| JOB |
Please put every line of the material below into a Markdown table with the columns Row and Entry, leaving out blank lines.

........

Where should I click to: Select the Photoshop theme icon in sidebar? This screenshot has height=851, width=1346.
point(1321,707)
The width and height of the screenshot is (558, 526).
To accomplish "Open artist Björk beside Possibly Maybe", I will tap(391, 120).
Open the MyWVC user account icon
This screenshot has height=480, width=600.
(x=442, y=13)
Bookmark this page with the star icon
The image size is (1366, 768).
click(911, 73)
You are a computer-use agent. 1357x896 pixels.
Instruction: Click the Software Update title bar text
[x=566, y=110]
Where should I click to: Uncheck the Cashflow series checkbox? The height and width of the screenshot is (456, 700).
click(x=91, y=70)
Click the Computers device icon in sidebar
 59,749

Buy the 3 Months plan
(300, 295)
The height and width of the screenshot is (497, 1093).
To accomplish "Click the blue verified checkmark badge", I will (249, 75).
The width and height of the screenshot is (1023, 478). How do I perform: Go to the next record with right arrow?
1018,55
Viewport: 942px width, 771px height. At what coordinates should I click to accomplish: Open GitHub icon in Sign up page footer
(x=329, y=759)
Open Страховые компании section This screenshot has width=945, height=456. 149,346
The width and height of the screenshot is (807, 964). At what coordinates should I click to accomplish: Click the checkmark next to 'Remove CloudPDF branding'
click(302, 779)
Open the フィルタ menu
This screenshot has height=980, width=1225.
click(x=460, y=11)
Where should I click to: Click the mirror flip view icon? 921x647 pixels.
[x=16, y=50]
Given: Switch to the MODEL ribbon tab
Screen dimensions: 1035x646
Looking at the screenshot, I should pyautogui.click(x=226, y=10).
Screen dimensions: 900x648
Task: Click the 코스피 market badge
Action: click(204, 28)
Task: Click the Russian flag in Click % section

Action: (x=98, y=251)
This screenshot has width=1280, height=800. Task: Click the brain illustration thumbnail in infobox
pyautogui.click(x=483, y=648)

........

| RESPONSE BELOW |
| Row | Entry |
|---|---|
| 1 | Where should I click to: Select the Photoshop theme icon in sidebar? This screenshot has height=851, width=1346. |
| 2 | point(1321,707) |
| 3 | The width and height of the screenshot is (558, 526). |
| 4 | To accomplish "Open artist Björk beside Possibly Maybe", I will tap(391, 120). |
| 5 | Open the MyWVC user account icon |
| 6 | This screenshot has height=480, width=600. |
| 7 | (x=442, y=13) |
| 8 | Bookmark this page with the star icon |
| 9 | The image size is (1366, 768). |
| 10 | click(911, 73) |
| 11 | You are a computer-use agent. 1357x896 pixels. |
| 12 | Instruction: Click the Software Update title bar text |
| 13 | [x=566, y=110] |
| 14 | Where should I click to: Uncheck the Cashflow series checkbox? The height and width of the screenshot is (456, 700). |
| 15 | click(x=91, y=70) |
| 16 | Click the Computers device icon in sidebar |
| 17 |  59,749 |
| 18 | Buy the 3 Months plan |
| 19 | (300, 295) |
| 20 | The height and width of the screenshot is (497, 1093). |
| 21 | To accomplish "Click the blue verified checkmark badge", I will (249, 75). |
| 22 | The width and height of the screenshot is (1023, 478). How do I perform: Go to the next record with right arrow? |
| 23 | 1018,55 |
| 24 | Viewport: 942px width, 771px height. At what coordinates should I click to accomplish: Open GitHub icon in Sign up page footer |
| 25 | (x=329, y=759) |
| 26 | Open Страховые компании section This screenshot has width=945, height=456. 149,346 |
| 27 | The width and height of the screenshot is (807, 964). At what coordinates should I click to accomplish: Click the checkmark next to 'Remove CloudPDF branding' |
| 28 | click(302, 779) |
| 29 | Open the フィルタ menu |
| 30 | This screenshot has height=980, width=1225. |
| 31 | click(x=460, y=11) |
| 32 | Where should I click to: Click the mirror flip view icon? 921x647 pixels. |
| 33 | [x=16, y=50] |
| 34 | Given: Switch to the MODEL ribbon tab |
| 35 | Screen dimensions: 1035x646 |
| 36 | Looking at the screenshot, I should pyautogui.click(x=226, y=10). |
| 37 | Screen dimensions: 900x648 |
| 38 | Task: Click the 코스피 market badge |
| 39 | Action: click(204, 28) |
| 40 | Task: Click the Russian flag in Click % section |
| 41 | Action: (x=98, y=251) |
| 42 | This screenshot has width=1280, height=800. Task: Click the brain illustration thumbnail in infobox |
| 43 | pyautogui.click(x=483, y=648) |